IRAIApr 9

Same Outcomes, Different Journeys: A Trace-Level Framework for Comparing Human and GUI-Agent Behavior in Production Search Systems

arXiv:2604.0792920.0h-index: 3
AI Analysis

This work addresses the need for better evaluation methods for GUI agents used as proxies for users in production systems, though it is incremental in providing a specific diagnostic framework.

The paper tackles the problem of evaluating whether LLM-driven GUI agents behave like humans in production search systems, finding that while agents achieve comparable task success and generate similar queries, they follow systematically different navigation strategies than humans.

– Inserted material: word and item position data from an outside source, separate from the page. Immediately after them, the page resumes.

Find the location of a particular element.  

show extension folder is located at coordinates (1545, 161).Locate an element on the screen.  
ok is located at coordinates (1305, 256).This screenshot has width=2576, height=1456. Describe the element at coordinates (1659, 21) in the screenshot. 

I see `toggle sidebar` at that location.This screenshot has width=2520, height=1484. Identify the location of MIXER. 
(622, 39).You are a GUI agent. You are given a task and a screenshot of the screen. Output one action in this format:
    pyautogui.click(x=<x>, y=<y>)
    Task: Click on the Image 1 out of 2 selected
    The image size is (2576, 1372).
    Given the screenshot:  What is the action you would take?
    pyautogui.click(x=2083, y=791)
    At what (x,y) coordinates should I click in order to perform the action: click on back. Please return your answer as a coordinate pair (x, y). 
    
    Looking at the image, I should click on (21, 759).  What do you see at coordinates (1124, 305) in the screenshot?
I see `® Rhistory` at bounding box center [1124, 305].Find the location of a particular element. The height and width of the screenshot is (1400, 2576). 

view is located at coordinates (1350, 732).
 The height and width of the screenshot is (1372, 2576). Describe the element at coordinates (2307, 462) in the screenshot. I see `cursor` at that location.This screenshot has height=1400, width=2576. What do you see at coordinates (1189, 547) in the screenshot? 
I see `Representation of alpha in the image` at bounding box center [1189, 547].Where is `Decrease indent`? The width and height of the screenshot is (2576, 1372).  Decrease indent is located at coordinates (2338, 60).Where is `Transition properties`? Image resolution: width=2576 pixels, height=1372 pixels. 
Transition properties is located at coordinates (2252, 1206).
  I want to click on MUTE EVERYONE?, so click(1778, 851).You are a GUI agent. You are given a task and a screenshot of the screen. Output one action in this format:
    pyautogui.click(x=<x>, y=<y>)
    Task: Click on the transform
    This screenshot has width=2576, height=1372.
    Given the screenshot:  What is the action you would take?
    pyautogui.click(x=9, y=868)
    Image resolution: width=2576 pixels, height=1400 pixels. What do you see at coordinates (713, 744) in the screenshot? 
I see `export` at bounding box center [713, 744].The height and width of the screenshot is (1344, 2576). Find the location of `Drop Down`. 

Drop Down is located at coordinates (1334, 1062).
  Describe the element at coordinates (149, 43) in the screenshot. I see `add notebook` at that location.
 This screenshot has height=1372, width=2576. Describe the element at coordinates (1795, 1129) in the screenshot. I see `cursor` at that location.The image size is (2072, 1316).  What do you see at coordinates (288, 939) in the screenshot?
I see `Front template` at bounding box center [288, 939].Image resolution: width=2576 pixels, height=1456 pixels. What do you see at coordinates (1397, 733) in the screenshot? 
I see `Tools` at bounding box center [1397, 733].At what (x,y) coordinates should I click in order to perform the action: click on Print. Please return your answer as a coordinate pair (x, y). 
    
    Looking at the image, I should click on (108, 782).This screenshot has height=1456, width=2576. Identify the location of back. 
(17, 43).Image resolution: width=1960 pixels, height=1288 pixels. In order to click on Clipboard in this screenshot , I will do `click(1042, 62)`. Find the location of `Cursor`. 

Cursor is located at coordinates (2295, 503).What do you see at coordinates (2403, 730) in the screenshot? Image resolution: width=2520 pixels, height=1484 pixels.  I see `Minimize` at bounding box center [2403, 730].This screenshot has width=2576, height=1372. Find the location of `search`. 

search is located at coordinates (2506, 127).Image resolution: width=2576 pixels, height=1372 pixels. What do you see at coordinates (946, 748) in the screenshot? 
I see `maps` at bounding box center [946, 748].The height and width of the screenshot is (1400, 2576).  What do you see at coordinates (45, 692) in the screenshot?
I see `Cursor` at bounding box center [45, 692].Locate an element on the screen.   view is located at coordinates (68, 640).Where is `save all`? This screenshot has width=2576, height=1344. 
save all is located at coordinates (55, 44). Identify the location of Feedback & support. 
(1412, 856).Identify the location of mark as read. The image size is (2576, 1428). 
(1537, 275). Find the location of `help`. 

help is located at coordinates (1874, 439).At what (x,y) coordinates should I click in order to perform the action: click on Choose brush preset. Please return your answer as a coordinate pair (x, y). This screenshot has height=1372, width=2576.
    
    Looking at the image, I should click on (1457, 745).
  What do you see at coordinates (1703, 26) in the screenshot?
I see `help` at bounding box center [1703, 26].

LLM-driven GUI agents are increasingly used in production systems to automate workflows and simulate users for evaluation and optimization. Yet most GUI-agent evaluations emphasize task success and provide limited evidence on whether agents interact in human-like ways. We present a trace-level evaluation framework that compares human and agent behavior across (i) task outcome and effort, (ii) query formulation, and (iii) navigation across interface states. We instantiate the framework in a controlled study in a production audio-streaming search application, where 39 participants and a state-of-the-art GUI agent perform ten multi-hop search tasks. The agent achieves task success comparable to participants and generates broadly aligned queries, but follows systematically different navigation strategies: participants exhibit content-centric, exploratory behavior, while the agent is more search-centric and low-branching. These results show that outcome and query alignment do not imply behavioral alignment, motivating trace-level diagnostics when deploying GUI agents as proxies for users in production search systems.